In developing an effective big data analytics projects, decision makers need to use a blend of three major techniques to achieve their goal: The ad-hoc approach; batch analytics and real-time analytics.
Very often, executives and managers resort to focus on only one of these techniques defending on which one best fits their use case, according to Jim Kaskade, CEO of big data analytics firm Infochimps.
For example: Batch processing, for big chunks of data; real-time analytics, for streaming data; and ad-hoc for cases that are in between.

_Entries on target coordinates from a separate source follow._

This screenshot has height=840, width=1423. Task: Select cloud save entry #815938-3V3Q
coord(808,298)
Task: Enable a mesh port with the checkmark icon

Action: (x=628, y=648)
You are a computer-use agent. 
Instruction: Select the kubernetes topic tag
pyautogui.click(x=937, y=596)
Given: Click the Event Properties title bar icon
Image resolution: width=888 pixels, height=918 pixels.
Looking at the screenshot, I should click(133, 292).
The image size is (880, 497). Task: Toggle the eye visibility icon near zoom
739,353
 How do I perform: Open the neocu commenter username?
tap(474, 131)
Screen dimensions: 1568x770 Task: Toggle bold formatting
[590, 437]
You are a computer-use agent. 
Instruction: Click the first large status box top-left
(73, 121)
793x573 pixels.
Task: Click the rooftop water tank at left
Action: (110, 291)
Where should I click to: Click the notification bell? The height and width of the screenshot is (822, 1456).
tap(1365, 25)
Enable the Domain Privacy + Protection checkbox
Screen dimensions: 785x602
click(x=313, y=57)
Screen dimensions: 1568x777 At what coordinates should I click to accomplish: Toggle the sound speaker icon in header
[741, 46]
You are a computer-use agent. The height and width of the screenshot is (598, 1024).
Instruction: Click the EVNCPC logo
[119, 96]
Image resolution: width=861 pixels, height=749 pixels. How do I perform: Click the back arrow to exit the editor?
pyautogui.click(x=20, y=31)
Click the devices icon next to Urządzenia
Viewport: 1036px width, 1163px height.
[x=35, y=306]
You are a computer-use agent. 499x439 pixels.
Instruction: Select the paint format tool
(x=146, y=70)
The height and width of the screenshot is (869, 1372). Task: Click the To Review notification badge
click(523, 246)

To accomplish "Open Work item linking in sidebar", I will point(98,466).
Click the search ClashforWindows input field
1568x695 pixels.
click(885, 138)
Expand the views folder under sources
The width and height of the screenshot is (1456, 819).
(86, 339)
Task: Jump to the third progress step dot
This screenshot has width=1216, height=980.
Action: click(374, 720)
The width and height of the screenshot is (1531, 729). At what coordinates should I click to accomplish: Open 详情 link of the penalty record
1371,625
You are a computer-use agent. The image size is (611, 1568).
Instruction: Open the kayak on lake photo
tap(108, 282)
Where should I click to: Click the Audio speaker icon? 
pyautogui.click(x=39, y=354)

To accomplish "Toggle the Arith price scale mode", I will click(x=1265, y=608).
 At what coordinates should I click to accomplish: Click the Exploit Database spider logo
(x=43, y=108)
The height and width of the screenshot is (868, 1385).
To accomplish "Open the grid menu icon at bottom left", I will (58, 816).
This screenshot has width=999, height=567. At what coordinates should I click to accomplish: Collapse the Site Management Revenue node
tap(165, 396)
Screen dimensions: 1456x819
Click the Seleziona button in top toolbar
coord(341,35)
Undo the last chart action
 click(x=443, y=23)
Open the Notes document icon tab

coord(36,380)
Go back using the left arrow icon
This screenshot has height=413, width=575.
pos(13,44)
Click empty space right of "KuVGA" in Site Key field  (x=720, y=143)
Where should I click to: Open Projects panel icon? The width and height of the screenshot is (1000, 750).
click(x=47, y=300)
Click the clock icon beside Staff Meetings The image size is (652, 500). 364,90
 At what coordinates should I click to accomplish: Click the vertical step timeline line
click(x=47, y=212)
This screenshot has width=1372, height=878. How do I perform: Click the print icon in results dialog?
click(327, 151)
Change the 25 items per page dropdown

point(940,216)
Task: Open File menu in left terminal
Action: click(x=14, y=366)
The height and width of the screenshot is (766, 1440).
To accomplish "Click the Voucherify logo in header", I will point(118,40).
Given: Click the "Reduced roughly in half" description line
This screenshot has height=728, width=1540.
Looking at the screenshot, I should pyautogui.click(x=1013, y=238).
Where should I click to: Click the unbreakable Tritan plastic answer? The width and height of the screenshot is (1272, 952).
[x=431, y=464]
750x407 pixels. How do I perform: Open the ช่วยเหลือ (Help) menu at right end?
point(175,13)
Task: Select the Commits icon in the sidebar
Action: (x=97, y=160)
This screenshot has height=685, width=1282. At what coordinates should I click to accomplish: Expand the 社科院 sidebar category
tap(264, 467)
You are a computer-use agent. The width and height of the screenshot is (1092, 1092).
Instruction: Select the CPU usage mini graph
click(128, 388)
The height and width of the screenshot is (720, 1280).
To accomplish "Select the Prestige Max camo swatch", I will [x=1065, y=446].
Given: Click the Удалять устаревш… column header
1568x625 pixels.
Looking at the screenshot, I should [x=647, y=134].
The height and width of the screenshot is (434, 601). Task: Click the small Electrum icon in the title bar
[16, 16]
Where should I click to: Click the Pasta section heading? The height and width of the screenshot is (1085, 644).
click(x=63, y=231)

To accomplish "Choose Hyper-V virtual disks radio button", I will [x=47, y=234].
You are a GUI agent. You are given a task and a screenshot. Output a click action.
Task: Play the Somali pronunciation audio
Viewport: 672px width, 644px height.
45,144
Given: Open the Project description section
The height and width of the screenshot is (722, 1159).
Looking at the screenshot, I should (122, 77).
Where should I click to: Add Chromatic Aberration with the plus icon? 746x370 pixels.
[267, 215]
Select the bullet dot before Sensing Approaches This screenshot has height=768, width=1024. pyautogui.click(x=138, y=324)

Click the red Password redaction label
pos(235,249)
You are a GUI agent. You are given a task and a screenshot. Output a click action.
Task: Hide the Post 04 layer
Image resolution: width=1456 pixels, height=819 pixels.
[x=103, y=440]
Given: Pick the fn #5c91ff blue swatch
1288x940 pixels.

This is a common missteps that results in the failure of a big data project, Kaskade said. He said it illustrates an initial focus on technology without the benefit of a clear understanding of the project’s realities such as: project goals; projected time-to-business value; nature of the available data; and scope and budget.
Once a big data project is taken in this light of these realities, he said, it becomes clear that the best path to take is a “multi-faceted approach.”
Kaskade cites as an example, Infochimp’s work with the consultancy arm of Canadian media company Postmedia Network.
The firm wanted to bolster its media analysis offerings adding services such a historical data analysis as well as new information from real-time social media.
Postmedia needed to produce metrics around advertiser activity over a historic period as well as what was trending in the last second, Kaskade said. This kind of project, he said, needed a big data platform that can combine two approaches within the company’s application.
Soon it became clear to the media company that a single data scientist “experimenting with several big data instruments” would not be able to help them achieve their goal in time, he said.
Infochimp helped Postmedia develop a cloud-based system that could integrate different technologies such as batch, ad-hoc and real-time analytics. Using a blend of this techniques, Postmedia was able to provide its customers in the advertising industry media analysis across traditional and new media channels like Facebook, Twitter and blog sites in real-time.
For example, using batch analysis Postmedia’s analysis of historical data also provides context of how real-time behaviour of customers compare to past behaviours. This, Kaskade said, allows Postmedia to predict future behaviours.
He said being able to use different techniques in conjunction with each other helps Postmedia answer their customers’ queries such as:
- How does real-time chatter affect my brand?
- What is the impact of media coverage of my brand?
- Did my brand campaign perform well?
- What risks or opportunities did this campaign present?